* INPUT MATERIAL
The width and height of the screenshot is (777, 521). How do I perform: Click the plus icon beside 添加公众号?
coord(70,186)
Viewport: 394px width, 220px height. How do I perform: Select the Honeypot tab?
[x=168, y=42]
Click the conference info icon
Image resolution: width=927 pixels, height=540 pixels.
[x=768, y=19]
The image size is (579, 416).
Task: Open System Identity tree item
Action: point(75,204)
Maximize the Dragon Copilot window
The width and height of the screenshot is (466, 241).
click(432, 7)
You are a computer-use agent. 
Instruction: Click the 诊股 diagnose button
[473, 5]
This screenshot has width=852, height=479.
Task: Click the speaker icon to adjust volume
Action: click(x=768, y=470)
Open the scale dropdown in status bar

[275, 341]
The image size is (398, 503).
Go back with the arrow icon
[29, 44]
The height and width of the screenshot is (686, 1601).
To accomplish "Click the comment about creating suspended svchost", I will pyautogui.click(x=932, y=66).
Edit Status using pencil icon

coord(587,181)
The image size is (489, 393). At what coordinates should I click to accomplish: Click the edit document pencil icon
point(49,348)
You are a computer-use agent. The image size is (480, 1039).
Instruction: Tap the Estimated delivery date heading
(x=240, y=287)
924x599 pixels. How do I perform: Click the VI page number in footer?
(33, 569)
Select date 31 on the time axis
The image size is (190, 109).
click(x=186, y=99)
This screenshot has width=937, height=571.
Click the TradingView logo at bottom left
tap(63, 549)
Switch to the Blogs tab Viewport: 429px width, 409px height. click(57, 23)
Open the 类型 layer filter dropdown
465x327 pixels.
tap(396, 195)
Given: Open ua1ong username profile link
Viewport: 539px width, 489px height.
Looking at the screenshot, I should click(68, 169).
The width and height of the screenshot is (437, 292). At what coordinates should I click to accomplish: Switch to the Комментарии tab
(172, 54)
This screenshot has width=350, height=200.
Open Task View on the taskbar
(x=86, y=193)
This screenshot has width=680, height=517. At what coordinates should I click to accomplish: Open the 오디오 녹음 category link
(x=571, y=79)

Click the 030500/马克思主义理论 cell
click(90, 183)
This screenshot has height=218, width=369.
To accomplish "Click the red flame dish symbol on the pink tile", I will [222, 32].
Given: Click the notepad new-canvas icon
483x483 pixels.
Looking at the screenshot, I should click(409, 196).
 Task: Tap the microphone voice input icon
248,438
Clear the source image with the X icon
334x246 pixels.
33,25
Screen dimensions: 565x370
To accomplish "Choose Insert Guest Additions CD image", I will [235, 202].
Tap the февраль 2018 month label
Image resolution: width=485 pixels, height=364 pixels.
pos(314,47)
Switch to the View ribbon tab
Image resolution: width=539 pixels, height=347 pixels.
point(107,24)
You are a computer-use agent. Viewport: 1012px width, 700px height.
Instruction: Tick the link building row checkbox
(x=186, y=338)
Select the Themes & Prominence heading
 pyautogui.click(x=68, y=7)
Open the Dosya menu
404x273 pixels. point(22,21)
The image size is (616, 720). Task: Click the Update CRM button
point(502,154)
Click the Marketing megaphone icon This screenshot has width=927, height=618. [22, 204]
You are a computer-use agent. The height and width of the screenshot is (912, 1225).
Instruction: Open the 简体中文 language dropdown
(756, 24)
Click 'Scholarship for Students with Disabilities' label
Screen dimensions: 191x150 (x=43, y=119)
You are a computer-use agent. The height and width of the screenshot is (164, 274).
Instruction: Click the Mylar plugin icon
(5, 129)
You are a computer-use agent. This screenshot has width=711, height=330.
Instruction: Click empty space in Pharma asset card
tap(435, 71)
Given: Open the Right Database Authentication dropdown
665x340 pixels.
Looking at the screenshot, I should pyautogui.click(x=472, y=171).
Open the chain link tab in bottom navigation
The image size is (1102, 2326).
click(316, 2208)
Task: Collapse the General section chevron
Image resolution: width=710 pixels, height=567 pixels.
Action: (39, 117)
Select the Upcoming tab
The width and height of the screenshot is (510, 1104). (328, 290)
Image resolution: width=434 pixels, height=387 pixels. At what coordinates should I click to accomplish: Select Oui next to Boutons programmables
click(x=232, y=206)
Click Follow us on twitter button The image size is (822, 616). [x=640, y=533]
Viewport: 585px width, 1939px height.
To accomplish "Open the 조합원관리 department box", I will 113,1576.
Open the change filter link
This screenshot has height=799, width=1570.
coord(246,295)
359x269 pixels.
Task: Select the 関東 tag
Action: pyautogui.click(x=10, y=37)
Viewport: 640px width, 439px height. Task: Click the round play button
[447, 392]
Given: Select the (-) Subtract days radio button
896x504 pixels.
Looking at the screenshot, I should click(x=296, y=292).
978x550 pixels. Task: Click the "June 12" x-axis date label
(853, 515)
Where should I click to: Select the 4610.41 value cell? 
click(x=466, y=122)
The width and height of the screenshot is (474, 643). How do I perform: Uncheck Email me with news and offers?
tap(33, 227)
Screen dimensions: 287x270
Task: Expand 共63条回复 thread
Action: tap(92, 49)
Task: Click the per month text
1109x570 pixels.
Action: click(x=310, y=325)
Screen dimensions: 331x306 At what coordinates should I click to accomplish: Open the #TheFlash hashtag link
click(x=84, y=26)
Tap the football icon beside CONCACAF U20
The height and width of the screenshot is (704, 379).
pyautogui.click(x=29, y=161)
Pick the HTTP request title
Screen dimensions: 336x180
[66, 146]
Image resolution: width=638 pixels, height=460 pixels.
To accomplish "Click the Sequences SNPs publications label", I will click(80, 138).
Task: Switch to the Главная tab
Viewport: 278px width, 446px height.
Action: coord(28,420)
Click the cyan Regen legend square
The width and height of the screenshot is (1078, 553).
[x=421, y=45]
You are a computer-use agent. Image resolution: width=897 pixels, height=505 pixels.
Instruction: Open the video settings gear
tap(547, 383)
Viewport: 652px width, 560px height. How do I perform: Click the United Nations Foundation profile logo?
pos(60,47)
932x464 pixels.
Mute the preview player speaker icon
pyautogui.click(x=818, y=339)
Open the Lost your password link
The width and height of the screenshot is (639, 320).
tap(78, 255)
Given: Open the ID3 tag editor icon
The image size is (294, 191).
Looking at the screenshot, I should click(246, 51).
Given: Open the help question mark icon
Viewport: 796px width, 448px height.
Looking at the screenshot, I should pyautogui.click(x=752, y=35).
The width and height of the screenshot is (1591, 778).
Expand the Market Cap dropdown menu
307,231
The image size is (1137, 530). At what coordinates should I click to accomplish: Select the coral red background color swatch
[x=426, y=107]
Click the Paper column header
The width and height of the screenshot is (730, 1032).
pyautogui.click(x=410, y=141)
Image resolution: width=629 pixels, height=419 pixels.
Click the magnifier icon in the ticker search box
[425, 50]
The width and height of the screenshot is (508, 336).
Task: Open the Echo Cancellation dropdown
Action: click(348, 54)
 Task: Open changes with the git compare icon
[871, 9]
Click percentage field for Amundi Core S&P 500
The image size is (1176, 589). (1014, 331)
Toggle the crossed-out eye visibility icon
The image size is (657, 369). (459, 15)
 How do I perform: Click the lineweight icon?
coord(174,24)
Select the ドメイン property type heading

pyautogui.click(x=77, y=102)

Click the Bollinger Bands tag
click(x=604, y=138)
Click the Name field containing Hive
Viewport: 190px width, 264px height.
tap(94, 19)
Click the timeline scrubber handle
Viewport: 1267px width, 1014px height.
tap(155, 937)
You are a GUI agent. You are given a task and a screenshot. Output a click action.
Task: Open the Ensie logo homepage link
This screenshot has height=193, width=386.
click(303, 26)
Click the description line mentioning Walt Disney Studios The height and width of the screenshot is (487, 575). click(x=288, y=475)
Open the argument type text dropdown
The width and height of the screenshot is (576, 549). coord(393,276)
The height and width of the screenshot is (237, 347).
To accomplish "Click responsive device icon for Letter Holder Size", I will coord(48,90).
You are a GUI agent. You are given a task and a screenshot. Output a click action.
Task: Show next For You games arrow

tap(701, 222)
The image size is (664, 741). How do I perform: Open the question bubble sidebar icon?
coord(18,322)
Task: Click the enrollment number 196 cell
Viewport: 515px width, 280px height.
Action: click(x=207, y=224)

* DIRECTIONS
What lines of the listing contain the word "computer"? Copy them all.

* RESPONSE AREA
You are a computer-use agent. 
You are a computer-use agent. The image size is (480, 1039).
You are a computer-use agent. Viewport: 1012px width, 700px height.
You are a computer-use agent. The height and width of the screenshot is (912, 1225).
You are a computer-use agent. The height and width of the screenshot is (164, 274).
You are a computer-use agent. This screenshot has width=711, height=330.
You are a computer-use agent. Image resolution: width=897 pixels, height=505 pixels.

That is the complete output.